* _EXTRACT PROVIDED_:
════════════════
Skip to content

Latest commit

 

History

History
242 lines (159 loc) · 9.33 KB

FEC-lesson.md

File metadata and controls

242 lines (159 loc) · 9.33 KB

Finding who is running for federal office (and who is donating to them)

Bulk data can be downloaded from their serviceable if somewhat archaic web+FTP site:

Detailed Files About Candidates, Parties and Other Committees

To get a list of all candidates in this current cycle, look for the listing of Candidate Master File. The 2016 version links to a file that looks like this:

  ftp://ftp.fec.gov/FEC/2016/cn16.zip

An unzipped version of this file can be found at data/fec/fetched/cn16.txt, but it basically looks like this:

H0AK00097 COX, JOHN R. REP 2014 AK H 00 C N C00525261 P.O. BOX 1092 ANCHOR POINT AK 99556
H0AL02087 ROBY, MARTHA REP 2016 AL H 02 I C C00462143 PO BOX 195 MONTGOMERY AL 36101
H0AL02095 JOHN, ROBERT E JR IND 2016 AL H 02 C N 1465 W OVERBROOK RD MILLBROOK AL 36054
H0AL05049 CRAMER, ROBERT E "BUD" JR DEM 2008 AL H 05 C P C00239038 PO BOX 2621 HUNTSVILLE AL 35804

What do any of those fields mean? The FEC doesn't include them in the actual data file. You have to go to the data dictionary:

http://www.fec.gov/finance/disclosure/metadata/DataDictionaryCandidateMaster.shtml

Thankfully, the data dictionary has a link to a one-line CSV file that contains the headers:

http://www.fec.gov/finance/disclosure/metadata/cn_header_file.csv

It looks like as you imagine:

CAND_ID,CAND_NAME,CAND_PTY_AFFILIATION,CAND_ELECTION_YR,CAND_OFFICE_ST,CAND_OFFICE,CAND_OFFICE_DISTRICT,CAND_ICI,CAND_STATUS,CAND_PCC,CAND_ST1,CAND_ST2,CAND_CITY,CAND_ST,CAND_ZIP

How to combine delimited files?

This is a problem that stumps people who don't realize how low-level programming can go.

The zipped data file is pipe-delimited. The headers file is comma-delimited...how are they supposed to mix?

If nothing else, you could do a find-and-replace on the headers file and change commas to pipes. Then copy and paste that line onto the top of the data file. That definitely works, but it's so cumbersome that you'll find yourself losing interest in campaign finance at an even faster pace.

The concept is correct, we just need to implement it in Python.

Download the headers programmatically

First step is just to replace the first manual step: clicking and downloading a file. Let's use Requests:

import requests
headers_url = 'http://www.fec.gov/finance/disclosure/metadata/cn_header_file.csv'
resp = requests.get(headers_url)
txt = resp.text

At this point, the variable txt just holds a string. We need to deserialize it into a list of strings. This actually would work:

headers = txt.split(',')

...but, that's a little too low-level. Not all comma-delimited fields are that easy to separate. So just bring in the csv module and let it do what it does:

import csv
lines = txt.splitlines()
════════════════
* _SOURCE EXCERPT_:
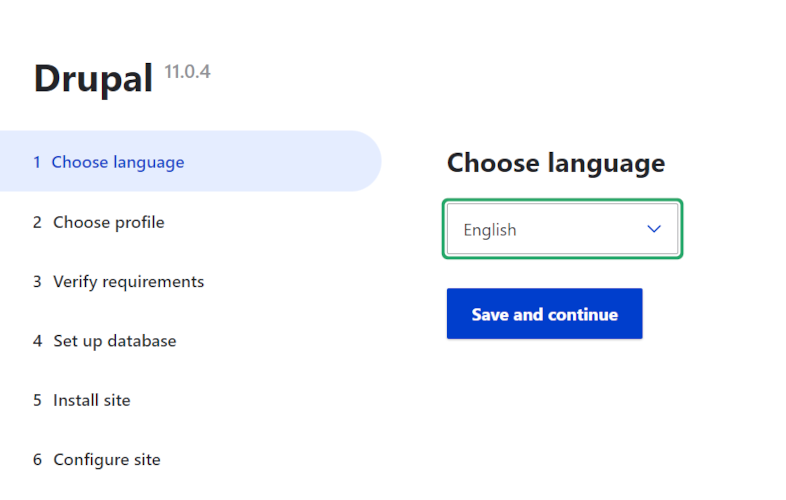Viewport: 786px width, 500px height.
Task: Click step number 2 beside Choose profile
Action: 37,222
════════════════
* _TASK PROMPT_:
Extend the tutorial on FEC candidate data, picking up right after its last line of code.

* _REPLY TO THE TASK_:
headers = list(csv.reader(lines))[0]

The code above may seem a little confusing to you. You know that the header file has just one line...so why call splitlines()?

To get csv.reader() to parse the raw text correctly, we can't just give it a string of text; we have to give it a list of strings, even if that list is just one line long. Try doing list(csv.reader(txt)) to see what goes wrong.

Download the data file via FTP

OK, now that we have headers, we just have to attach it to the main candidates data file. We'll get to the how of that later. First, we need to programmatically download and unzip the file.

Because the data file is hosted on a FTP server, Requests will not work. We have to use Python's slightly cumbersome -- but built-in -- urllib.request library. I like the urlretrieve method.

Here's one way to use it:

from urllib.request import urlretrieve
from shutil import unpack_archive
from os.path import join
from os import makedirs
DATA_DIR = join('tmp', 'cn16')
data_url = 'ftp://ftp.fec.gov/FEC/2016/cn16.zip'
zip_fname = join(DATA_DIR, 'cn16.zip')
urlretrieve(data_url, zip_fname)
# now unzip it
unpack_archive(zip_fname, extract_dir=DATA_DIR)

At the end of that sequence, you'll see that a zipfile exists wherever you pointed unpack_archive to do its work (via the extract_dir directory). The unzipped filename is predictable: it's just cn.txt -- although that is extremely annoying if you ever try to download more than one cycle's worth of data...

But let's just deal with putting together the data file. headers should already be a list. And when we open the cn.txt file, we can pass it to csv.reader...but what about the pipes? We pass in an argument to csv.reader to tell it to parse the file with pipes instead of commas:

fname = join(DATA_DIR, 'cn.txt')
with open(fname) as rf:
    datarows = csv.reader(rf, delimiter='|')

All together

Let's make sure we have the downloading steps correct. Here's all the code in one place:

import csv
import requests
from urllib.request import urlretrieve
from shutil import unpack_archive
from os.path import join
from os import makedirs

DATA_DIR = join('tmp', 'cn16')
makedirs(DATA_DIR, exist_ok=True)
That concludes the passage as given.